Pixel coordinate grounding data
"""

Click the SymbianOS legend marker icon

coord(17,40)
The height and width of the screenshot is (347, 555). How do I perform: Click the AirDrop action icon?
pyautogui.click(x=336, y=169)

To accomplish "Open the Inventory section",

"""
"""

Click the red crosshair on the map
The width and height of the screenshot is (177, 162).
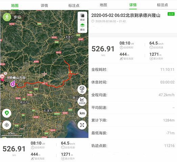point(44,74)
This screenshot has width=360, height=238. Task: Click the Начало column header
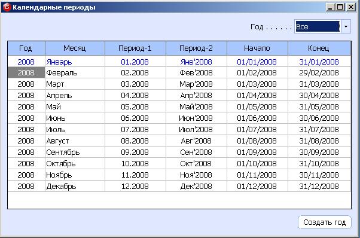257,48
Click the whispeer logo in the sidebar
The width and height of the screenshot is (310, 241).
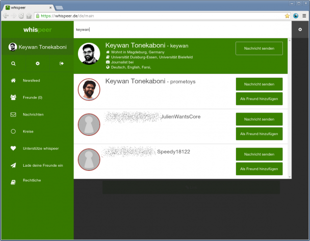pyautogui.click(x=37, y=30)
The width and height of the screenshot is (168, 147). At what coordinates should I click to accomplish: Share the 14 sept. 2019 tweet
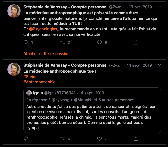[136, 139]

"""

▸ **Task details**: Leaving pictures out, output the lines of the data above from the one with "Click the red crosshair on the map" through the one with "Click the whispeer logo in the sidebar", word for word.

▸ **Written solution**:
Click the red crosshair on the map
The width and height of the screenshot is (177, 162).
point(44,74)
This screenshot has width=360, height=238. Task: Click the Начало column header
257,48
Click the whispeer logo in the sidebar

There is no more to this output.